— Data records —
-- Opening Marker --

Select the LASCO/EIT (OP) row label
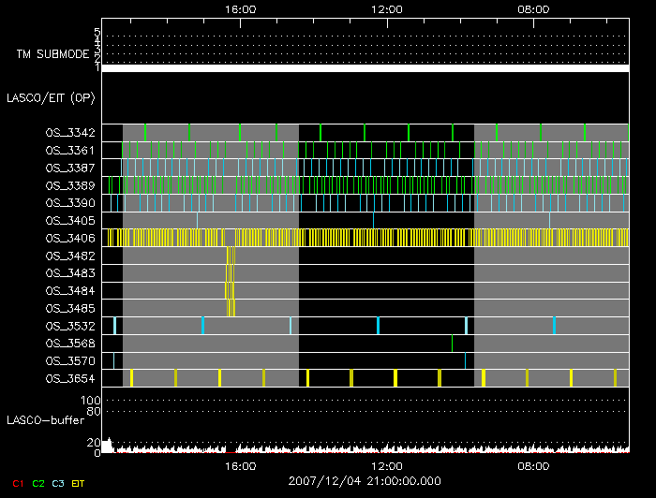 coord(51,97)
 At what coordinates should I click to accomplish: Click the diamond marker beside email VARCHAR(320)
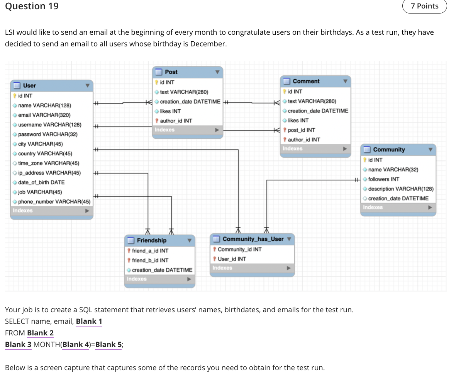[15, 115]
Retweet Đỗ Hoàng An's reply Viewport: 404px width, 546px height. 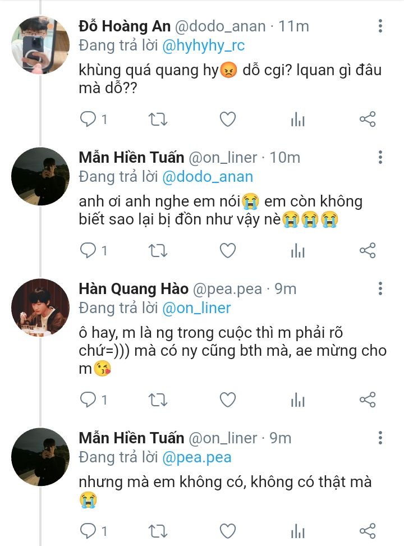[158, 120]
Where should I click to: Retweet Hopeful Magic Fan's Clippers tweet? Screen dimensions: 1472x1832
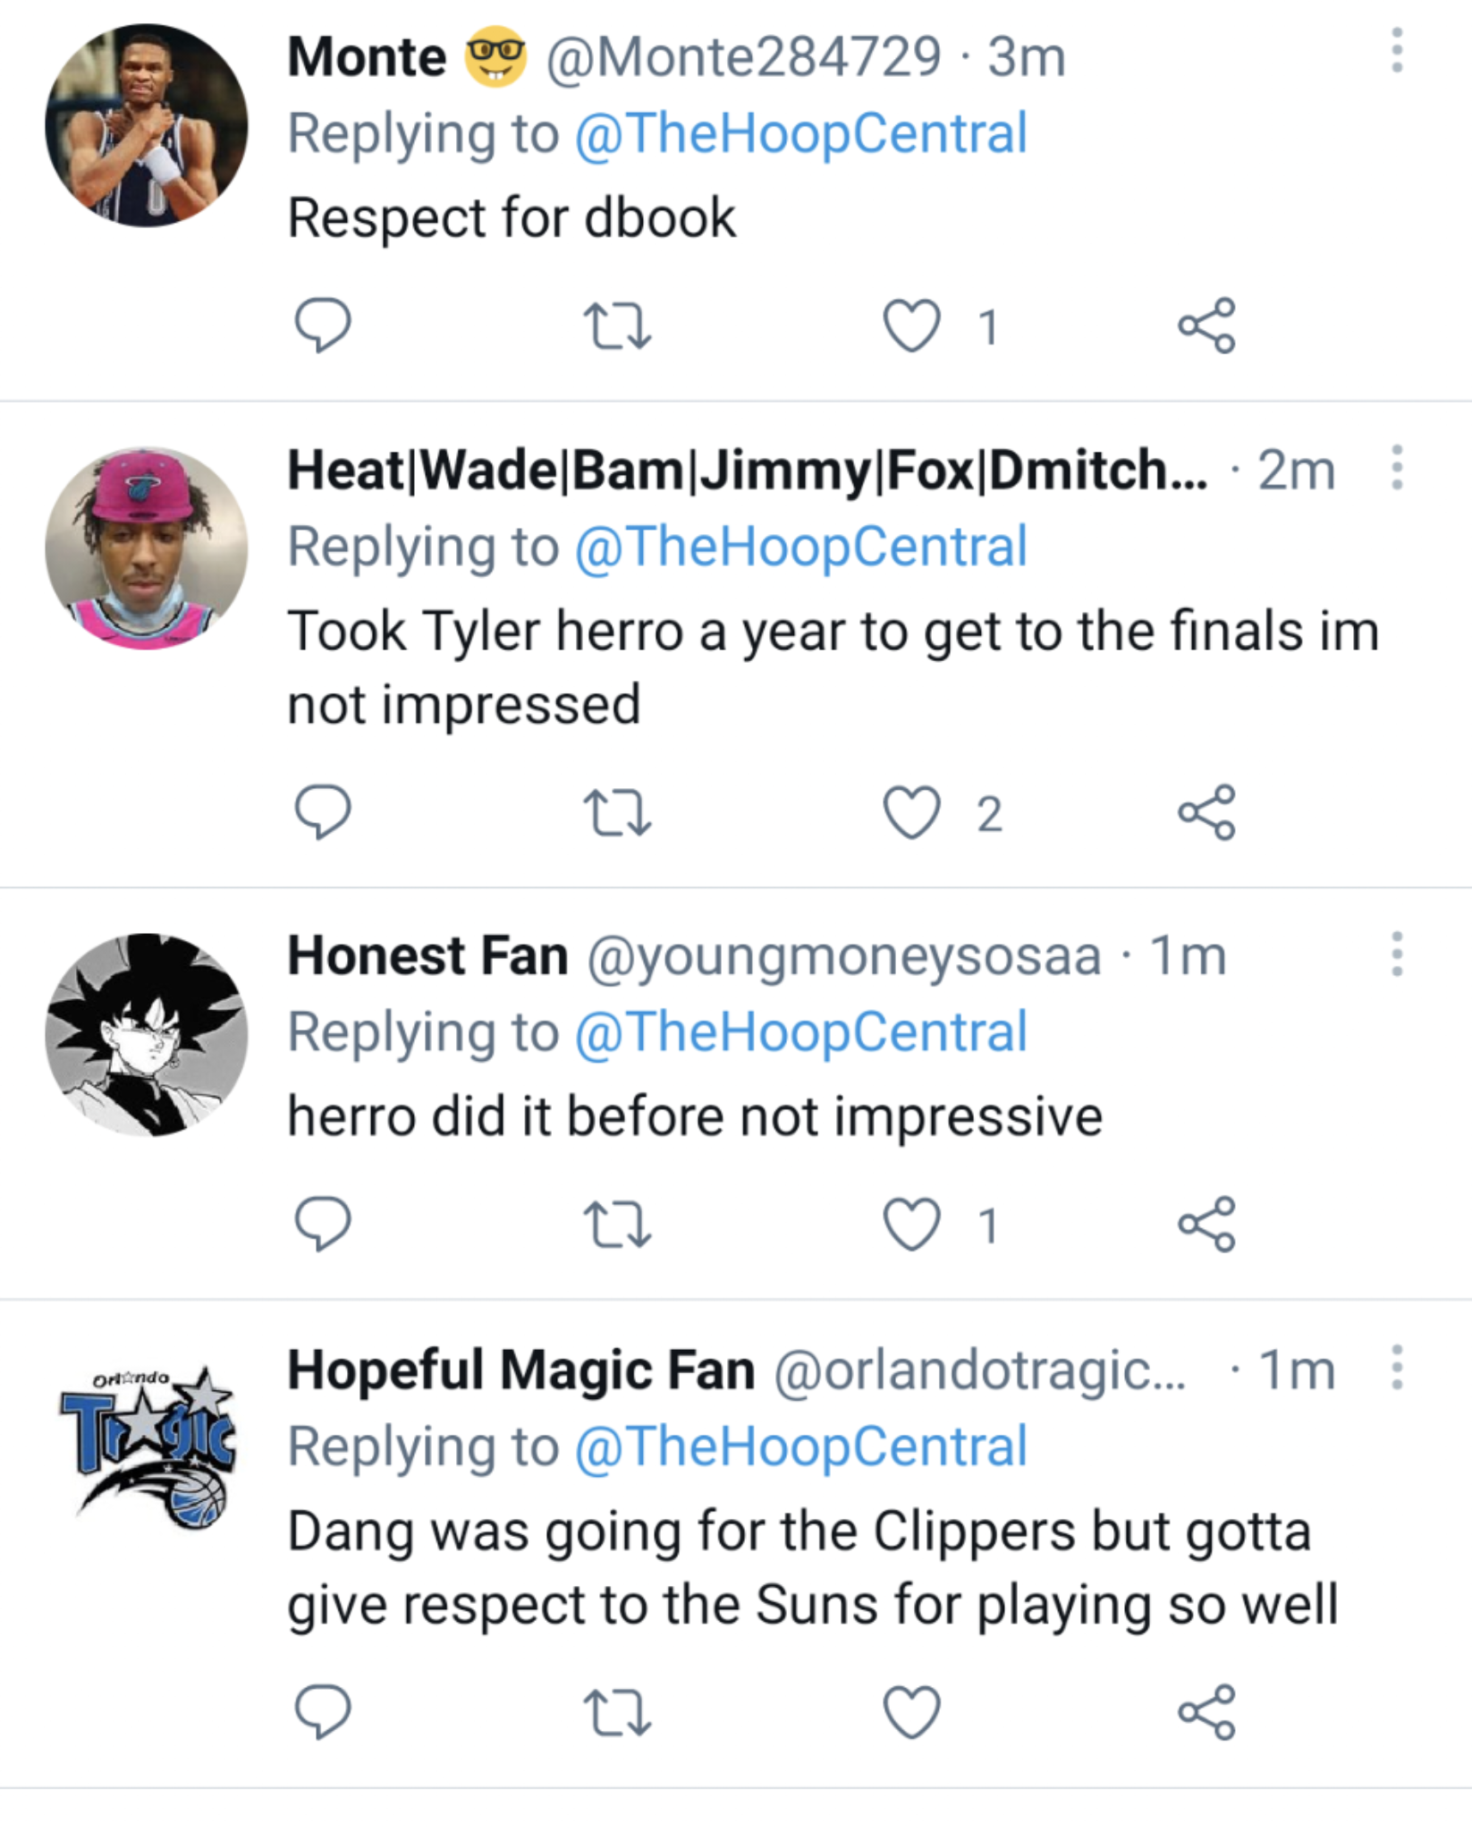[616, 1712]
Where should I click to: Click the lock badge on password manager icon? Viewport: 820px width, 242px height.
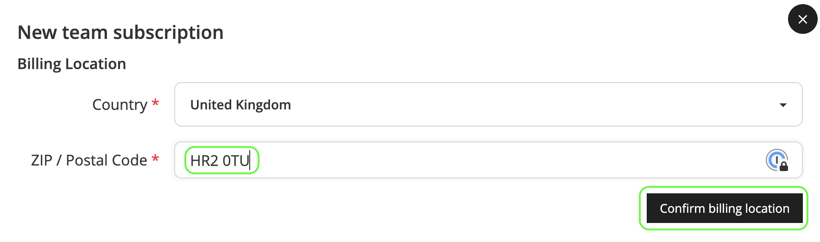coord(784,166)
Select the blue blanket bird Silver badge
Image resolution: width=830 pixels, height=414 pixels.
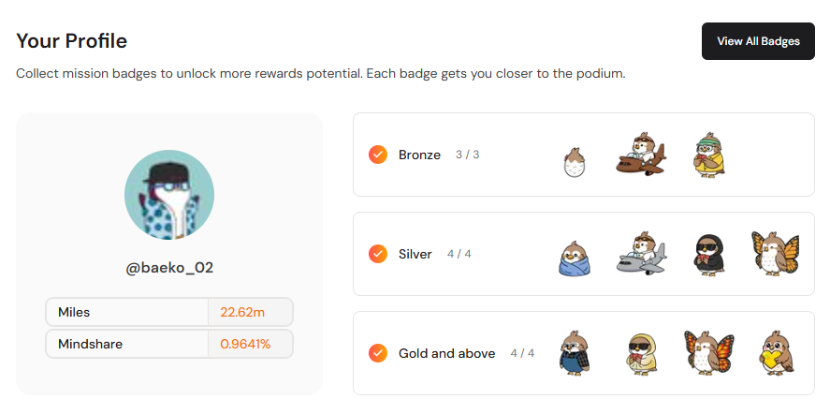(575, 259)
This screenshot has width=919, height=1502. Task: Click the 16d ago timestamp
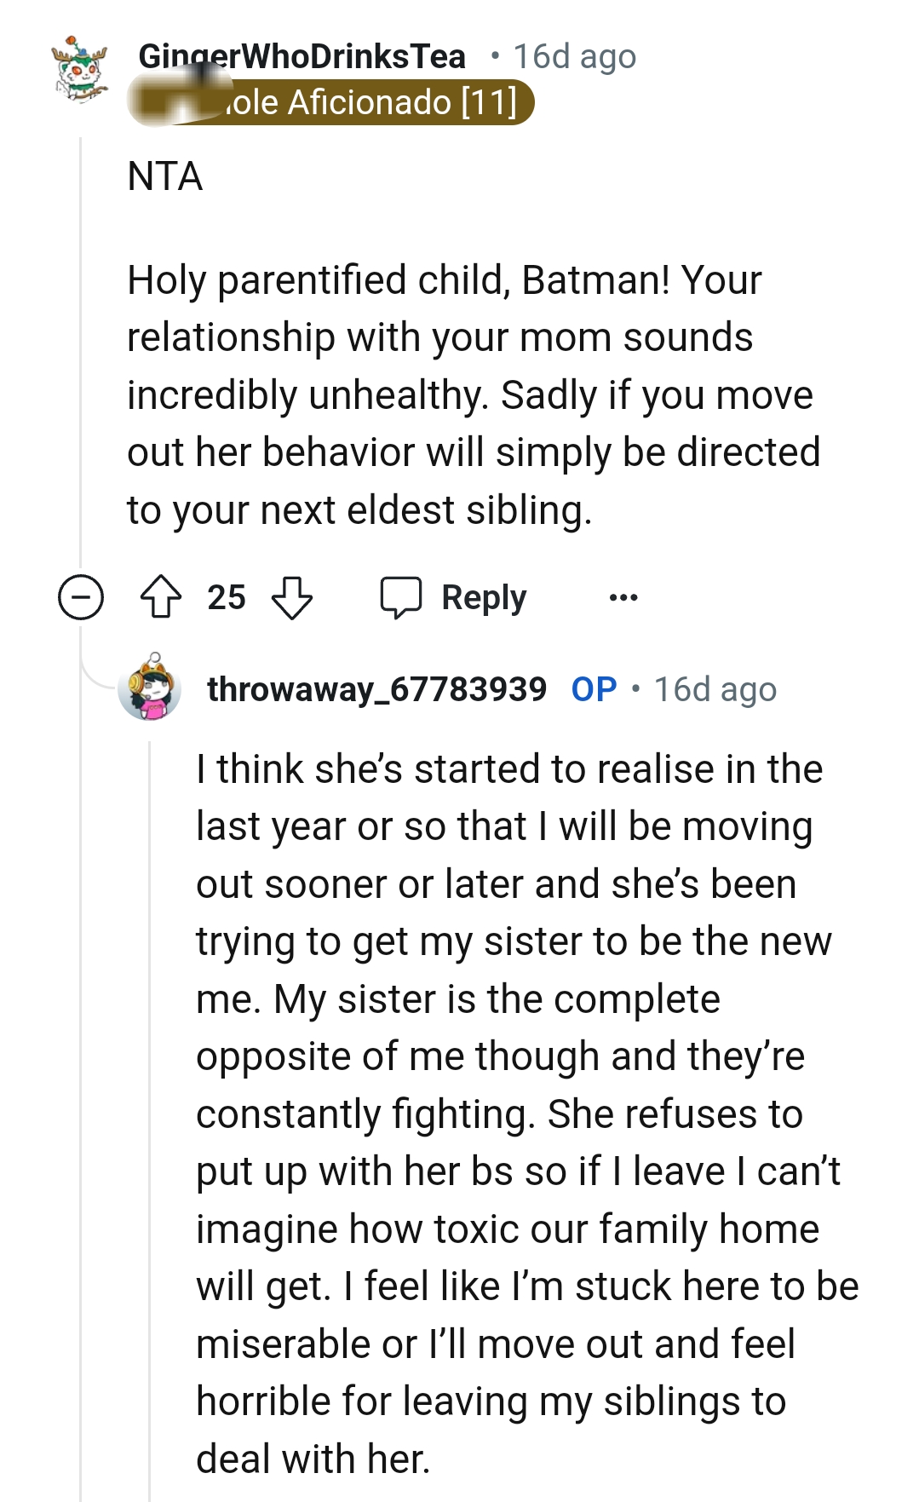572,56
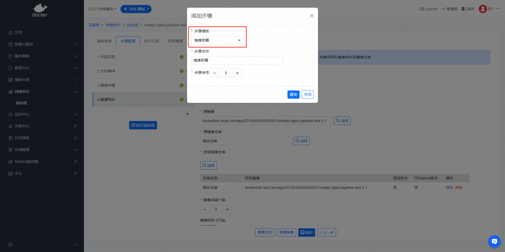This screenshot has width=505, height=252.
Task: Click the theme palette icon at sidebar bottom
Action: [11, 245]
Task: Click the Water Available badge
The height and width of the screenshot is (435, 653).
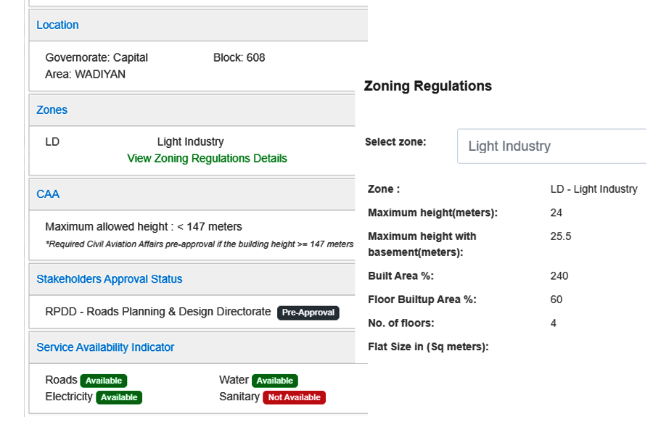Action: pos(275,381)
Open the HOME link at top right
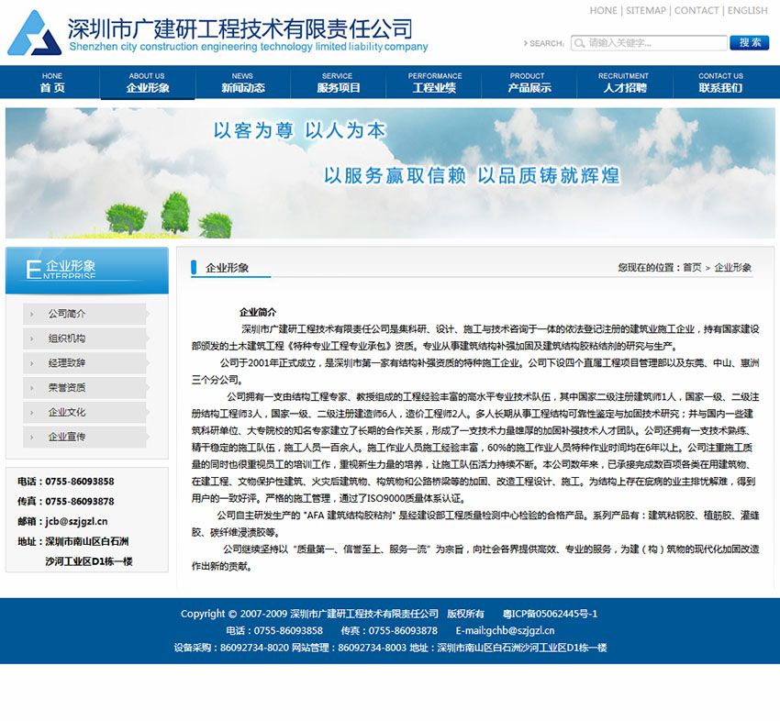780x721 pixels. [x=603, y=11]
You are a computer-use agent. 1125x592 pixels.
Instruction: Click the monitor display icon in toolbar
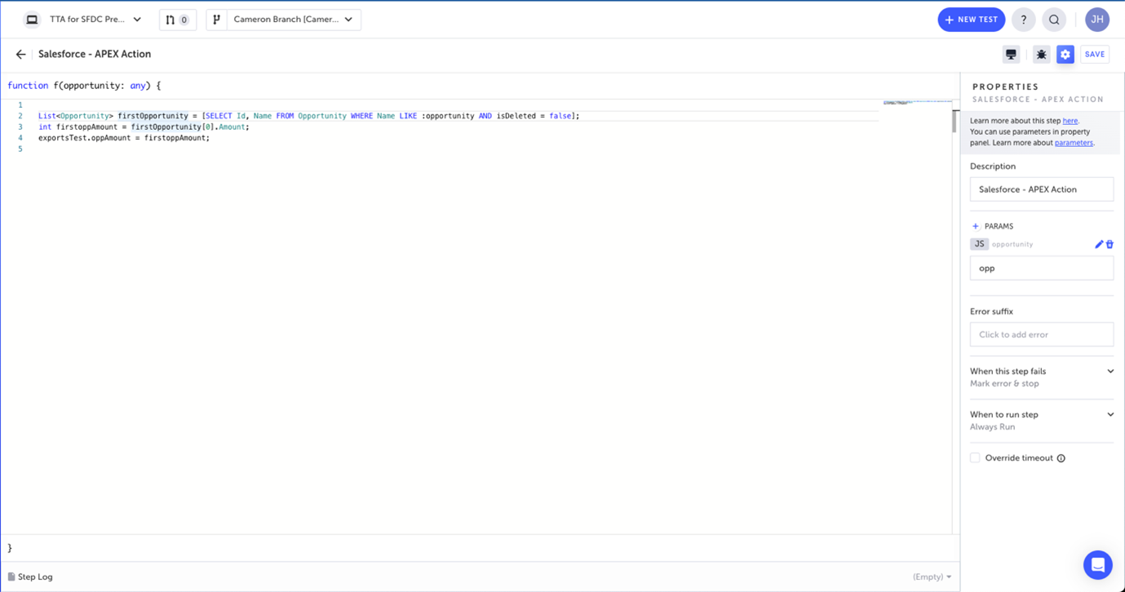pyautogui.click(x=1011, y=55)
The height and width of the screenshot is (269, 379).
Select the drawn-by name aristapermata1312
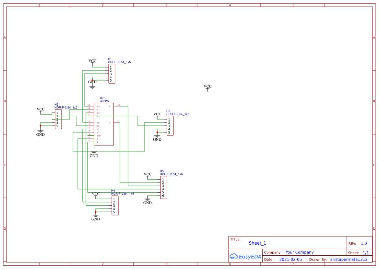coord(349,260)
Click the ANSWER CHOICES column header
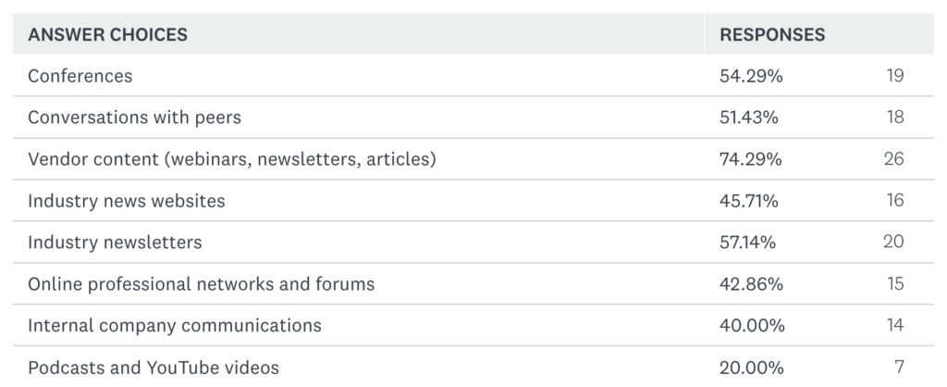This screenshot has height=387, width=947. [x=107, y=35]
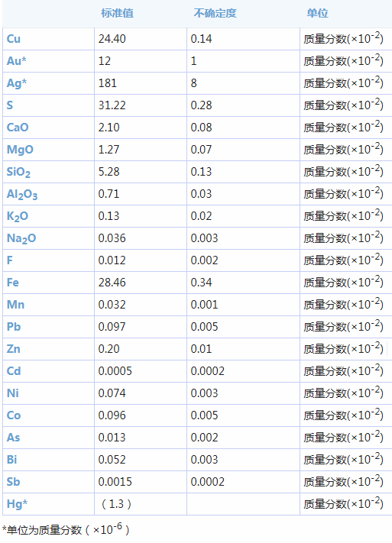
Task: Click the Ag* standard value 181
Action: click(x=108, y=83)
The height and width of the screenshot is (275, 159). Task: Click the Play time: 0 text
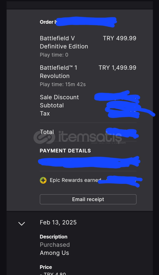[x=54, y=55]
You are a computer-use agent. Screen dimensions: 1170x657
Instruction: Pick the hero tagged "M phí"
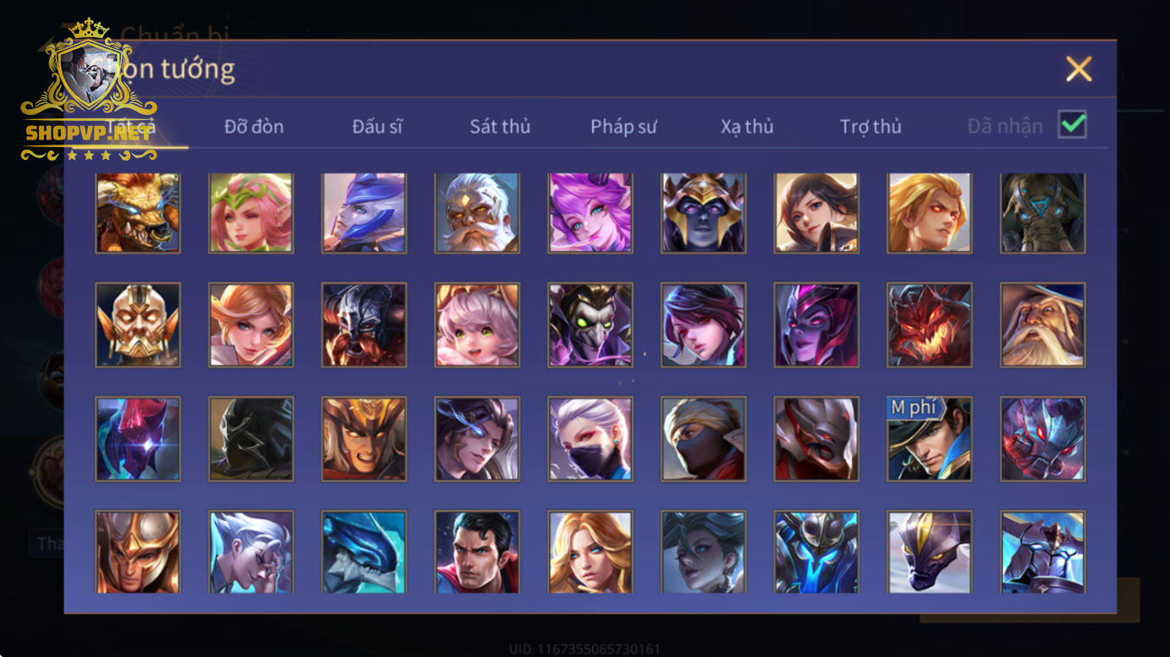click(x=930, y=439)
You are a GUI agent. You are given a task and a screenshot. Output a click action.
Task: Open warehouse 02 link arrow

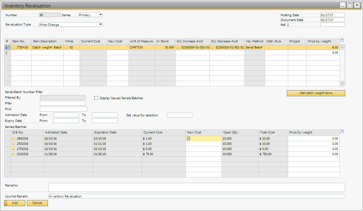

-- Closing Marker --

— The task —
Wherever a line of the listing above contains the string "agent", copy that line.

— Output of the task —
You are a computer-use agent. 1125x592 pixels.
You are a computer-use agent. Screen dimensions: 1170x657
You are a GUI agent. You are given a task and a screenshot. Output a click action.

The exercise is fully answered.